I don't particularly like Vincenzo's (bullying) interview style - but I have to say - I was very happy to see him put this question to the suit from the ECB!

And as Vincent pointed out, he still DIDNT answer the question!!


----------



## Bronte (20 Jan 2012)

I'd like the answer to the question too. But we're only voters in a supposed democracy so we're not entitled to know where and why all the taxpayers money is being used for in relation to the Troika. Those who are our betters need to keep that a secret. Wonder why, maybe because it only benefits them and keeps the little people downtrodden.


----------



## chrisboy (20 Jan 2012)

Vincent was swatted away, dismissed, treated with such disdain.. Exactly how i feel Ireland is being treated at the moment..

Was the woman on the left Irish? She was nearly embarrassed at the question that was asked. As if she was thinking, "We're not allowed ask those sort of questions!!"


----------



## serotoninsid (20 Jan 2012)

chrisboy said:


> Was the woman on the left Irish? She was nearly embarrassed at the question that was asked. As if she was thinking, "We're not allowed ask those sort of questions!!"

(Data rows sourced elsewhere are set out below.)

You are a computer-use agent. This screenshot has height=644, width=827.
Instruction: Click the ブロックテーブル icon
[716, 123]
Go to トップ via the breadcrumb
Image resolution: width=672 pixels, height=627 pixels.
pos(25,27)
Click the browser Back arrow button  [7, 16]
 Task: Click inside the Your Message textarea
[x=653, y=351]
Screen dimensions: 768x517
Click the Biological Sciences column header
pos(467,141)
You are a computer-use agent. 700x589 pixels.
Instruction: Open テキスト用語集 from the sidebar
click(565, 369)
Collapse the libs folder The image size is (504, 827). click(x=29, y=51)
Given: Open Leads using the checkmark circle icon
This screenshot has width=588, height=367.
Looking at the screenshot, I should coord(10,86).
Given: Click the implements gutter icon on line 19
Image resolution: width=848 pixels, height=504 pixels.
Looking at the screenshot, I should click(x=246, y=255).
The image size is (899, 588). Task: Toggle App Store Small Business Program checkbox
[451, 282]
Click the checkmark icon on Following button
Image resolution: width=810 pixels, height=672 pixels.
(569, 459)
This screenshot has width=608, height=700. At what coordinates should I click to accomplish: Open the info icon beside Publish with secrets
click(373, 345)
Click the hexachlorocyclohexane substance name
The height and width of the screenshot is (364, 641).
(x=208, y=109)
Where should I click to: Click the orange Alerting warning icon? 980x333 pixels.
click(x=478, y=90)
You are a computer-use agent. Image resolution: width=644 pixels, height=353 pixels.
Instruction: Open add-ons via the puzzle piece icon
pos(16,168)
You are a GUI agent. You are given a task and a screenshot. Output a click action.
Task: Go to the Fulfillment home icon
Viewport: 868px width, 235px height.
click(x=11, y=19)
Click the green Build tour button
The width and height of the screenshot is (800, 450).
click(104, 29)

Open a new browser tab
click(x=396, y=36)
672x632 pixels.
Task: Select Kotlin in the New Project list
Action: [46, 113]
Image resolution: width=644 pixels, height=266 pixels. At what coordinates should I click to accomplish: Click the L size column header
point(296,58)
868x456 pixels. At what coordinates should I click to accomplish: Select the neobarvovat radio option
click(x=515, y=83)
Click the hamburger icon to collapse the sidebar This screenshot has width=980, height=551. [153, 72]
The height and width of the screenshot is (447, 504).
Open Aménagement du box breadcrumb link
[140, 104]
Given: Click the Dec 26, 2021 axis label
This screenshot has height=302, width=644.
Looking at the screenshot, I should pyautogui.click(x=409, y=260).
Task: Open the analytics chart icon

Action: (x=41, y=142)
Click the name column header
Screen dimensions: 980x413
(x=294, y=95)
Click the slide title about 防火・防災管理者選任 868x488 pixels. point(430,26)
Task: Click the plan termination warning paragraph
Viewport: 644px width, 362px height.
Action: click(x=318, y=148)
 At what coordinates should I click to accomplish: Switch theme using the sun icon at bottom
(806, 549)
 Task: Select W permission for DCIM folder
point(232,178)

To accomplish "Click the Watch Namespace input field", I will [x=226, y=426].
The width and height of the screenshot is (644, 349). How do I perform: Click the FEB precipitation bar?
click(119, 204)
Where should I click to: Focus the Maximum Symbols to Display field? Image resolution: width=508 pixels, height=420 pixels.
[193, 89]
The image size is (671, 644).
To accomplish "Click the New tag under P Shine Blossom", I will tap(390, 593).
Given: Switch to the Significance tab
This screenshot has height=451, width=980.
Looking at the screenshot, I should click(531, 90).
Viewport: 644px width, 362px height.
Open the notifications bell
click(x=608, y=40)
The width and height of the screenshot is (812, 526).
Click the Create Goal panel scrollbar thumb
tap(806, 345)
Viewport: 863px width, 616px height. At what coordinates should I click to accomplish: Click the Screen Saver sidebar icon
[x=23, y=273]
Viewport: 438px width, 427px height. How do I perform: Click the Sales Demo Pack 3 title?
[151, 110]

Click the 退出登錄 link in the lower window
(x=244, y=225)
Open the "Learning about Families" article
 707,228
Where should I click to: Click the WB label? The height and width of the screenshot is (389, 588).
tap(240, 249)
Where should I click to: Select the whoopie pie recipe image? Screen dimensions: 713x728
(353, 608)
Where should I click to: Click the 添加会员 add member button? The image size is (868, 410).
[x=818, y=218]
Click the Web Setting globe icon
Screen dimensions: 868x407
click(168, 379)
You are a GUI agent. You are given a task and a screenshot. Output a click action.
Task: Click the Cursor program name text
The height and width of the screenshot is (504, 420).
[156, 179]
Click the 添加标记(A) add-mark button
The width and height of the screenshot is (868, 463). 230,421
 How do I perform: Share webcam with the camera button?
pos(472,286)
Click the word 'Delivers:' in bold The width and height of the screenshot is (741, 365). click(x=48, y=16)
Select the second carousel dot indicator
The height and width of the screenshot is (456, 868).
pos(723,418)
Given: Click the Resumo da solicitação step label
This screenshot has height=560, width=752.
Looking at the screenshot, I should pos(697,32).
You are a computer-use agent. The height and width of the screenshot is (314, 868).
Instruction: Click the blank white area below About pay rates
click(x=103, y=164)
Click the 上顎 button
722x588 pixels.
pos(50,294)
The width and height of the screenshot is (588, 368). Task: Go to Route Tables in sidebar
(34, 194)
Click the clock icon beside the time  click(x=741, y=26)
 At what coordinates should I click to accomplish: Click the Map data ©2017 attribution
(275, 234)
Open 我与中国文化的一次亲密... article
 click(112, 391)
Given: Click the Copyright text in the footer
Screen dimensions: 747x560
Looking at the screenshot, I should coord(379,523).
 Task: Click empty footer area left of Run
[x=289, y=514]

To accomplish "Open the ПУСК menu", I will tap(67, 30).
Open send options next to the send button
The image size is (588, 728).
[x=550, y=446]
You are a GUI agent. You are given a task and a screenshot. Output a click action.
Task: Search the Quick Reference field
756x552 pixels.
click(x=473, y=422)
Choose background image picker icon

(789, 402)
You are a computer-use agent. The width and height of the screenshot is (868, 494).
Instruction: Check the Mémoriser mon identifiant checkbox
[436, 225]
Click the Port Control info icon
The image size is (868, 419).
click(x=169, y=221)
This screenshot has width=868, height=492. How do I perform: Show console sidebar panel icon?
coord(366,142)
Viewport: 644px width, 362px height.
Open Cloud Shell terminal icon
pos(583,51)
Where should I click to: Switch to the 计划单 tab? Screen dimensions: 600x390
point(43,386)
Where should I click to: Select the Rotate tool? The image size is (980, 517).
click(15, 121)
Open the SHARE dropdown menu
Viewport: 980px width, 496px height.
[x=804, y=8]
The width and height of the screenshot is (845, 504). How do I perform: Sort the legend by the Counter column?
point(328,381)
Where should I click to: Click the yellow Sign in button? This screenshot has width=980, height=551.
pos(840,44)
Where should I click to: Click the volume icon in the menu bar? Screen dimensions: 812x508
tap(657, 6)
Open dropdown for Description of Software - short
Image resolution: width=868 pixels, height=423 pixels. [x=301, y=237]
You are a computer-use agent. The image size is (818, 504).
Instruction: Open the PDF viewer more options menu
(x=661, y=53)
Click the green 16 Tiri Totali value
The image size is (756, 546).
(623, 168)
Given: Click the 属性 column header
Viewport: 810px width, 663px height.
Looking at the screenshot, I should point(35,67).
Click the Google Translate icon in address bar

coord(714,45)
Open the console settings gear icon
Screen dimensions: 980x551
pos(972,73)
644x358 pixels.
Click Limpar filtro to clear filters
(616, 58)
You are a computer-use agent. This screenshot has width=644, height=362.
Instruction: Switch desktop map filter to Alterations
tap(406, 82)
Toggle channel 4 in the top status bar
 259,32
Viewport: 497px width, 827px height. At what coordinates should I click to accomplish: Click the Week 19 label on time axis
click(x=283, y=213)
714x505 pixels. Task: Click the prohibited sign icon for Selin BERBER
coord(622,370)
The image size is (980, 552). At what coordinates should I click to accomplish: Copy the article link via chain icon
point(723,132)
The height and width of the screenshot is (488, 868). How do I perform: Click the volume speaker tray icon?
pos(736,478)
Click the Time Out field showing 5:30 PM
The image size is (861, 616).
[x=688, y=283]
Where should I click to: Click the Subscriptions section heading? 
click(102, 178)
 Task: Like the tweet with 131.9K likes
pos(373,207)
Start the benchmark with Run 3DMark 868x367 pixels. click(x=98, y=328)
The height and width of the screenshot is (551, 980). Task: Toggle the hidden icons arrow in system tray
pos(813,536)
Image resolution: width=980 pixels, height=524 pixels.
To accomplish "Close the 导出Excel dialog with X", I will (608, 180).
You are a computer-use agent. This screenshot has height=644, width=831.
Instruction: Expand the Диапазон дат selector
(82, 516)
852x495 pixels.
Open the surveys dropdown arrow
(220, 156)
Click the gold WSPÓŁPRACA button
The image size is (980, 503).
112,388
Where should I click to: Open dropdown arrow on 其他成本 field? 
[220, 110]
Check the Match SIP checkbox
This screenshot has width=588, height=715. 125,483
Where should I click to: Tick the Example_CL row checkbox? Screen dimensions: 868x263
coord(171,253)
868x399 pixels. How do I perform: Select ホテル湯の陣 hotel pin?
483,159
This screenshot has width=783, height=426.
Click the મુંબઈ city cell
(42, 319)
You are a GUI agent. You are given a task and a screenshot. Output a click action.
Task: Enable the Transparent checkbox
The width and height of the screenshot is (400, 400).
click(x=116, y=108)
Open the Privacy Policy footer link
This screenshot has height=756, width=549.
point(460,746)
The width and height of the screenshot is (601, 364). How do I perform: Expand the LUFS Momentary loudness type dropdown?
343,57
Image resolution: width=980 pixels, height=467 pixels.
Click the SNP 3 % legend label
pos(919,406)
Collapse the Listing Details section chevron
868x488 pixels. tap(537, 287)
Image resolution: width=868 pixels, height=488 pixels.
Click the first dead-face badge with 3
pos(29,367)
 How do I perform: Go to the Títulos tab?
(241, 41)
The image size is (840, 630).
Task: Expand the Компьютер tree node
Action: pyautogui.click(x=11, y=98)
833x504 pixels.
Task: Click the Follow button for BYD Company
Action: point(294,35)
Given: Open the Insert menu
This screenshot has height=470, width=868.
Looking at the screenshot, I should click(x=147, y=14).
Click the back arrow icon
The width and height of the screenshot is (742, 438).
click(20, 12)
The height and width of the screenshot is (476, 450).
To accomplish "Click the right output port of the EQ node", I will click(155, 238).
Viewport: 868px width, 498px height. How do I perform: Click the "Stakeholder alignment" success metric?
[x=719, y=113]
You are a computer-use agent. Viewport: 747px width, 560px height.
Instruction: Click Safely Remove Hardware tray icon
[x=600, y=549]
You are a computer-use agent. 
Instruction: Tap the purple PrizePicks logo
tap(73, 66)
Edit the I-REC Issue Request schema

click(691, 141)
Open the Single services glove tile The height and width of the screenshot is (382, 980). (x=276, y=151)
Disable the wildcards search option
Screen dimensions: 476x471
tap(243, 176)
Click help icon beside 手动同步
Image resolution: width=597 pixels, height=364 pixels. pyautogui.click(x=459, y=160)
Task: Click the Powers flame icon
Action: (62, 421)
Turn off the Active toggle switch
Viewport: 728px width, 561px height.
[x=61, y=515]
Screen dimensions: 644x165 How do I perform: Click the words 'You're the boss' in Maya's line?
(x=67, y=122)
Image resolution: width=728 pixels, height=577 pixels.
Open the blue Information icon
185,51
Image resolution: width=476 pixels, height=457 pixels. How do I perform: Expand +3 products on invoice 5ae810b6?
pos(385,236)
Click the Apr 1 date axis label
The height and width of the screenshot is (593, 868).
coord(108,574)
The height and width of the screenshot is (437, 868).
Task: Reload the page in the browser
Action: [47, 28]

Yes, I very much think that was the mindset.  You remember how she suggested that he pass the mic to another journalist - intimating that they would come back to him (which clearly they didn't plan to do!).


----------



## serotoninsid (23 Jan 2012)

Just following up on this - I noticed this morning that the Ray Darcy Show on Today FM picked up on it.  They have set up a standard mail - that will go out to Klaus Masuch - demanding him to provide the people of Ireland with an answer to the question that Vincent Browne put to him a number of times at last weeks press conference - but flat out refused to answer.

I hope this is alright with AAM mods (if not, by all means - remove) - but here is the link to the standard email that they will send out to him - simply by you inputting your email address

[broken link removed]

*It will take all of 20 seconds of your time - and I think we have a right to an answer to that question!*


----------



## Romulan (23 Jan 2012)

Done with pleasure.

And I'll get the details to as many people as possible.

Am I correct in thinking that RTE made absolutely mention of the VB question in either the 6pm or 9pm news?


----------



## serotoninsid (23 Jan 2012)

Romulan said:


> Am I correct in thinking that RTE made absolutely mention of the VB question in either the 6pm or 9pm news?


Someone else will have to come back and confirm on that one.  However, the fact that his show is on a rival station might influence their decision should they not have included it?


----------